My dream of Flaco disturbed me. He’d accused me of serving an evil society. If my society was evil, I considered, then I was evil for seeking its rewards. It would be like accepting money from a criminal. I marveled that all through my elderly years men had called me a caballero, a gentleman, and I’d considered it a compliment. But when one looks at the word caballero, one sees that it stems from the same root — chivalry, and to call a man a caballero is to say that he is a gentleman, a man of fine breeding, bold and strong, powerful in war. Only in a society of murderers could such an epithet be considered a compliment.
The social engineers contend that all societies are equally evil. This belief allows them to create any world they want, regardless of the suffering it will cause. I decided that their philosophy is a ruse, meant only to fool themselves.
I could not live in a society engineered by such people. Yet the only vehicle I’d ever seen for enacting a change in a society was the one used by the Idealist Socialists. Their techniques always sickened me on a gut level. The first creed of the
Idealist Socialists begins: "We believe that in order to achieve a harmonious relationship among men, we form a new society with nobler ideals that exalt mankind above the individual man."
Those are fine-sounding words.
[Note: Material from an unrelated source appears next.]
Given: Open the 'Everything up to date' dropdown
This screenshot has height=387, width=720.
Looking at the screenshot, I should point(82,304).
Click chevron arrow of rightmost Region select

They simply say that they believe the society more important than the individual, and I’ve never been certain of the virtue of arguing the point.
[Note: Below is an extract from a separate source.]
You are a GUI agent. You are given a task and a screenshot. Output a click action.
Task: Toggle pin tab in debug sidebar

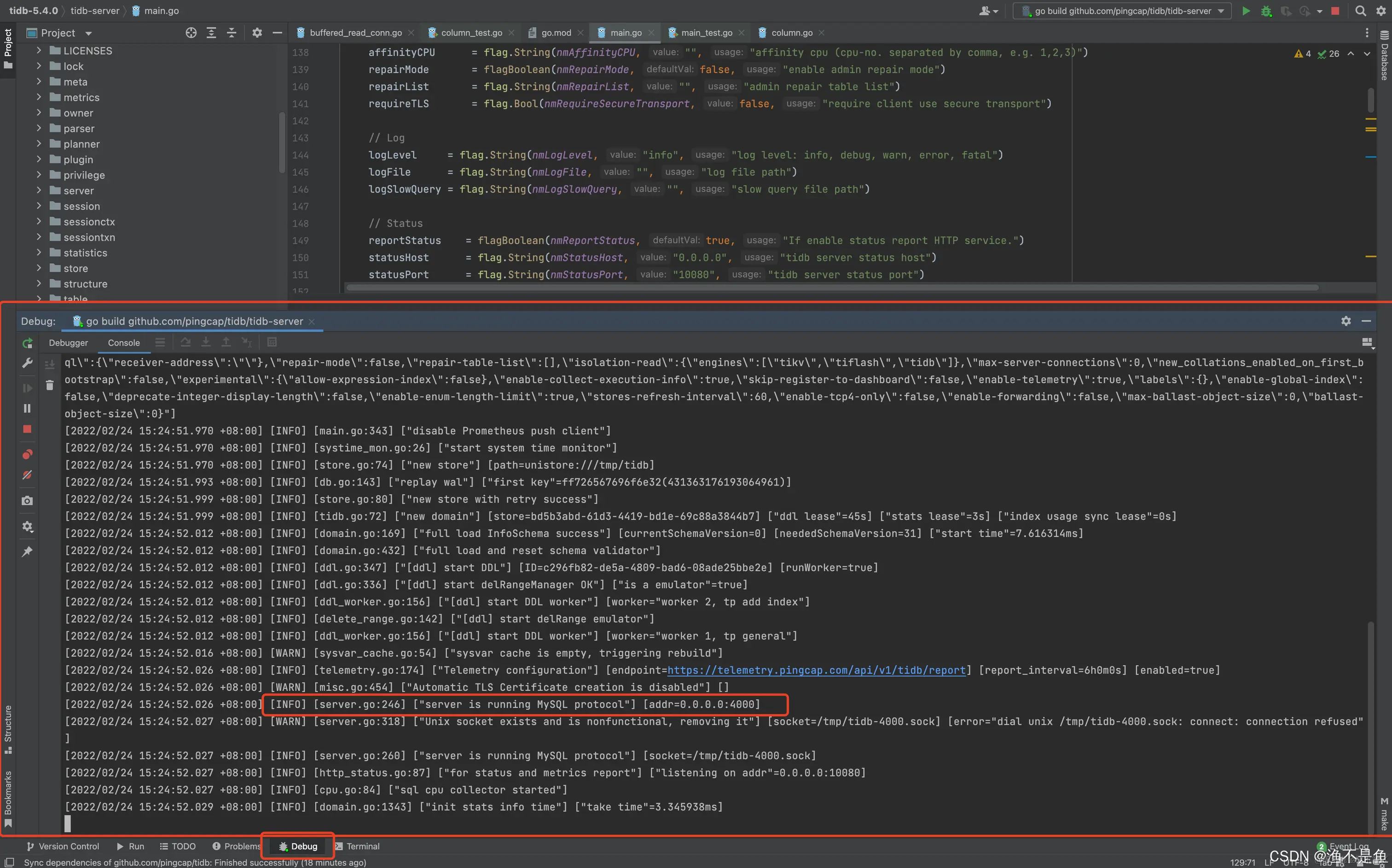(x=27, y=552)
However, they believe that for a program of social engineering to have the desired effect, the community to be engineered must exist in cultural isolation. Thus a fundamental creed of the Idealist Socialists is that for their "noble experiment" to succeed they must destroy competing cultures either by infiltration or genocide. This may seem a fine solution to a person who believes in Nicita Idealist Socialism, but for those
of us who are not so inclined the idea stinks.
As I pondered, I realized the Idealist Socialists pollute their own society as they create it. They pee in their own drinking water, so to speak, for they pretend that their ideals can flourish in society while individuals become corrupt—pretend it’s possible to set dedicated socialists to undermining the freedom of others and murdering innocent civilians without having their own people lose the love of humanity that Nicita Idealist Socialism purports to engender.
This is why those of us who view Idealist Socialism from outside the culture are so easily persuaded that the entire system is evil. We see the murders, the treachery, the destroyed lives and lack of respect for humanity the Nicita Idealist Socialist outlook engenders, and we are revolted by the whole system. As Abriara had said, every society appears evil to those outside it. I could easily see the evil in Idealist Socialism. But I’d taken longer to see evil in my own society.
I determined to never again serve an evil society. I’d never serve my society. I began to look into my heart, examine my beliefs and consider how to root them out.
But how can a man free himself from his subconscious beliefs? I wondered.
As Abriara had pointed out, we each have thousands of expectations thrust upon us by our culture. I expect people to wear shoes and comb their hair. I couldn’t root out even such minor expectations. So how would I root out attitudes ingrained over a lifetime, attitudes I wasn’t even aware of?
It would be easier for a fish to exist outside water. I began to see that I’d have to leave my society. To stay would pollute me. Among all the petty utopias floating between the stars, I reasoned, there must be a place where I could find peace.
I slept again and woke in searing sunlight and the wind was whistling through pale trees that waved as if they’d break. Bright clouds raced across the sky and the ground was wet. A storm had just passed.